All about tourist houses

Content
  1. What it is?
  2. Advantages and disadvantages
  3. How is turluk different from adobe?
  4. Construction technology

Until the 70s of the twentieth century, tourist houses were widespread in the Kuban, the Lower Volga, the Don and the North Caucasus. They are adapted exclusively for southern regions with a temperate climate and without severe cold weather. People striving to acquire new knowledge will be interested to know what a turluk is, and what it is made of, what is the difference between it and adobe. In addition, you need to figure out what the tourist huts were covered with, what are their advantages and disadvantages. Having clarified these points, you can already get acquainted with the technique of building walls with your own hands, with step-by-step technology.

What it is?

The term "tourist house" itself historically appeared in the Kuban, and outside this region is little known. Just don't think that this is nothing more than another curiosity. Similar buildings were actually built and are being built in other places. Such a dwelling began to be practiced instead of the classic huts, huts and other prototypes due to the usual lack of timber. It is interesting that modern experts classify it as a prototype of the frame type of buildings.

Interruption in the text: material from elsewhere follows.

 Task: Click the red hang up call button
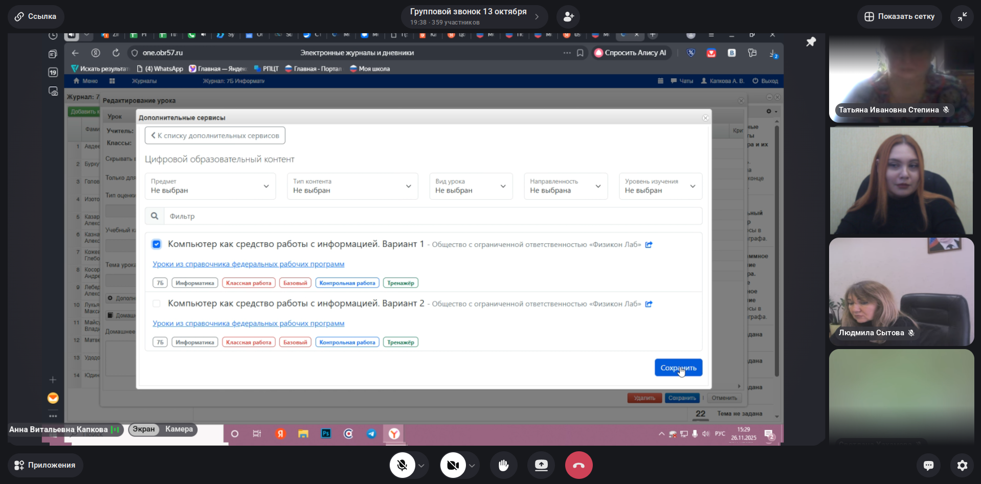(x=578, y=465)
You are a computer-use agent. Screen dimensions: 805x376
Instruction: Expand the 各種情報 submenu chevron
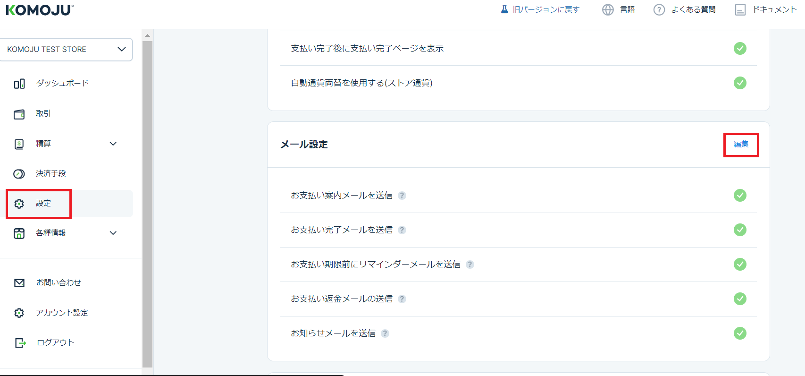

The only difference is that the turluk is a structure made of completely different materials.

Of course, there was no question of any ready-made house kits in the old days. Since such a house took place at a time when even the steam engine was still many centuries old.

The name of these buildings appeared due to the Turkic word "turluk". It means "wattle covered with clay". To use modern terminology, turluk is a frame structure on an unburied foundation. This is for the Cossacks. Circassians, Kabardians and other peoples of the North Caucasus erected tourist houses without a foundation at all: rammed earth served as a floor, and the ceiling and the roof itself were made of straw and reeds.

At first, the structure was built on a lightweight wicker frame - a structure made of tree branches was coated with clay mixed with straw, sometimes with manure... Gradually, however, the dwelling improved and the availability of durable wood increased. From it, they began to make turluchny frames. Of course, the buildings immediately became more reliable than the previous incarnations. The structure was fine-tuned to such an extent that it was intensively practiced in rural construction work all the time until the 70s of the twentieth century.

Similar structures were built along the coast of the Sea of ​​Azov and on the Don. They were built even in settlements with the status of a city.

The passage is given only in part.